Rewrite the lines below, swapping each "accomplish" for "complete" and keeping everything else the same. Omit the pictures.
# start of Material to process
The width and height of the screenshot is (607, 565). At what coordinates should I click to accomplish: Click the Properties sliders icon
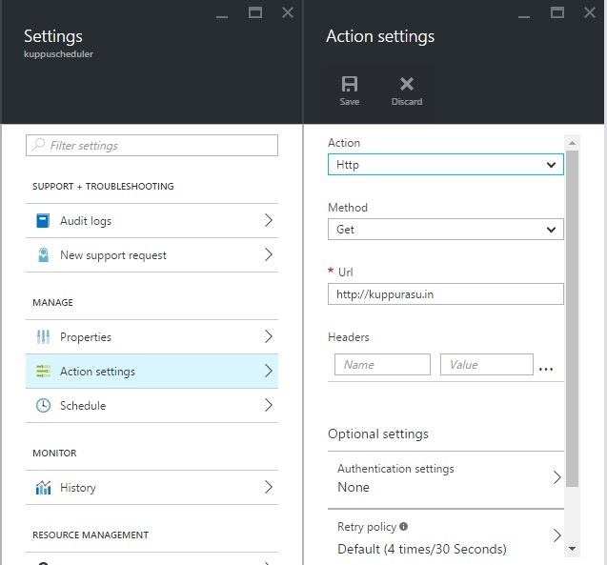click(43, 337)
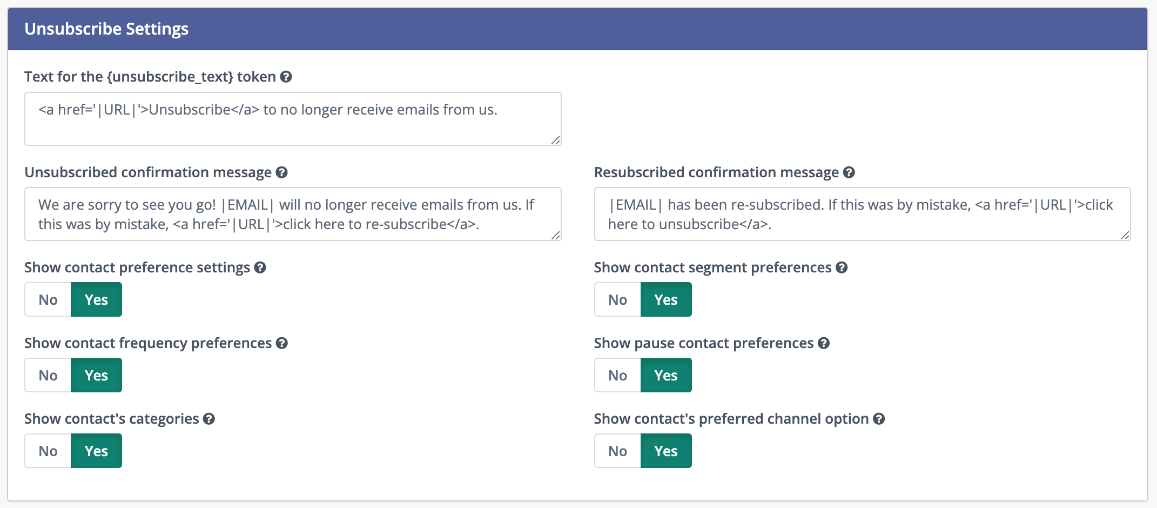The width and height of the screenshot is (1157, 508).
Task: Open help for Show pause contact preferences
Action: (x=823, y=343)
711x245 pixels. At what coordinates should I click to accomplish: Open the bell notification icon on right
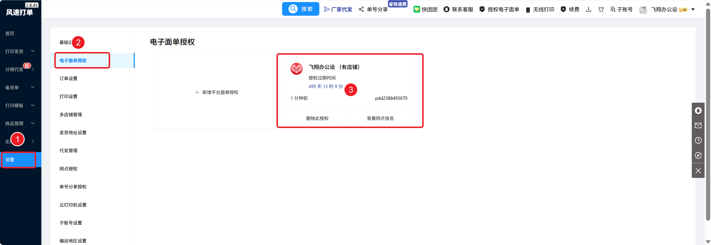point(698,111)
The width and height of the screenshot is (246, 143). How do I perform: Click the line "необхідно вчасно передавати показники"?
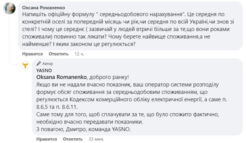coord(89,122)
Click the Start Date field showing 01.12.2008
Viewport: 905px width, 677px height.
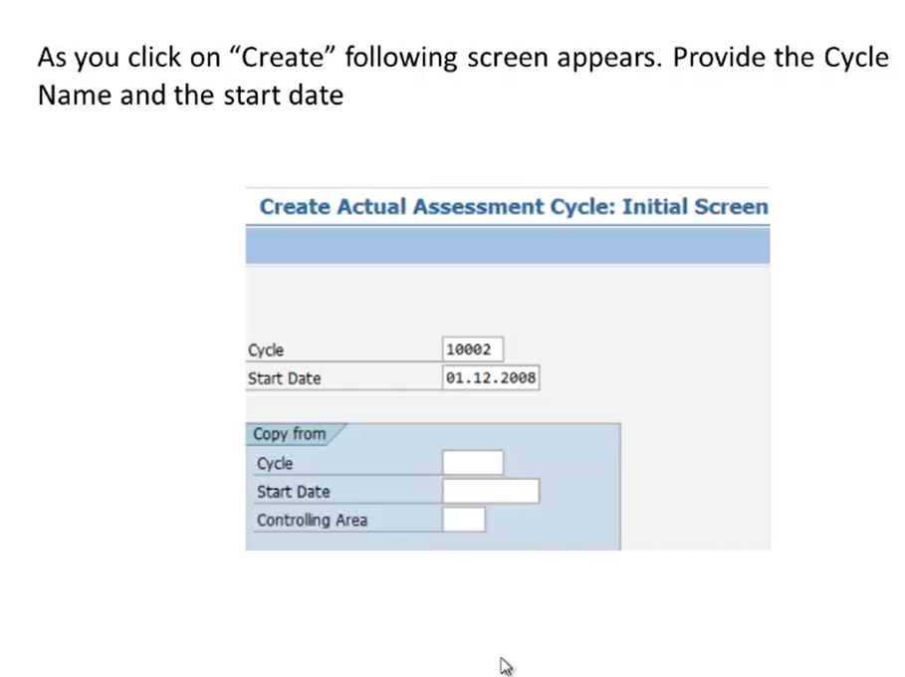click(491, 377)

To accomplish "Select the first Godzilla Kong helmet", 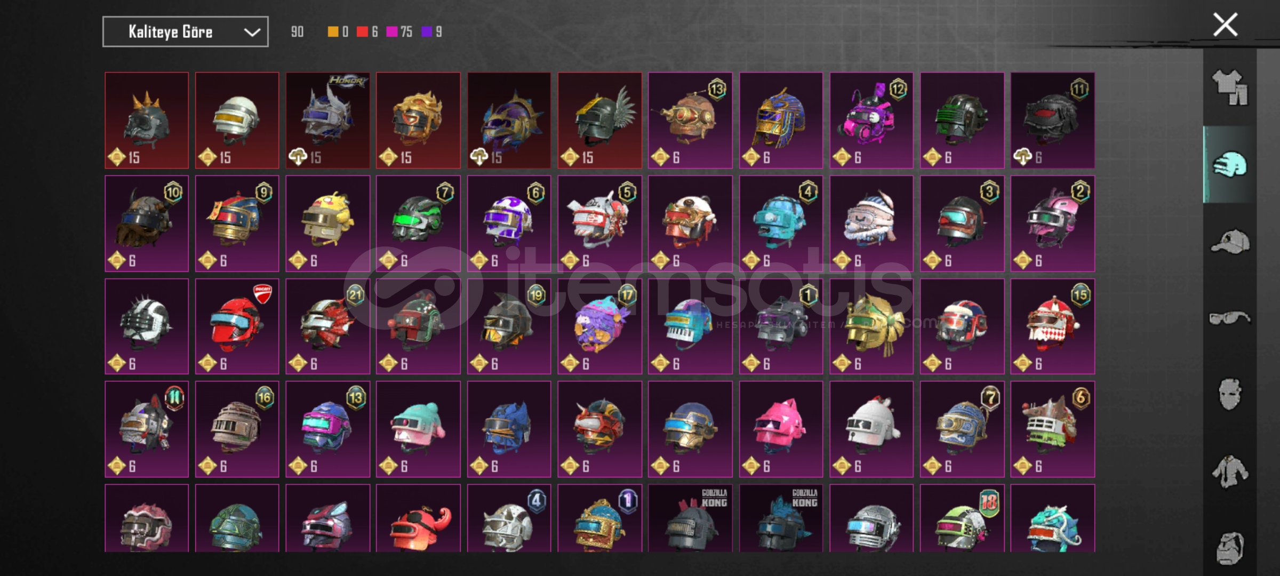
# end of Material to process
(Solution to this task):
The width and height of the screenshot is (607, 565). At what coordinates should I click to complete: Click the Properties sliders icon
click(43, 337)
The width and height of the screenshot is (1157, 508).
Task: Open help for Show pause contact preferences
Action: (x=823, y=343)
711x245 pixels. At what coordinates should I click to complete: Open the bell notification icon on right
point(698,111)
The width and height of the screenshot is (246, 143). How do I perform: Click the line "необхідно вчасно передавати показники"?
coord(89,122)
Click the Start Date field showing 01.12.2008
Viewport: 905px width, 677px height.
click(491, 377)

To complete "Select the first Godzilla Kong helmet", 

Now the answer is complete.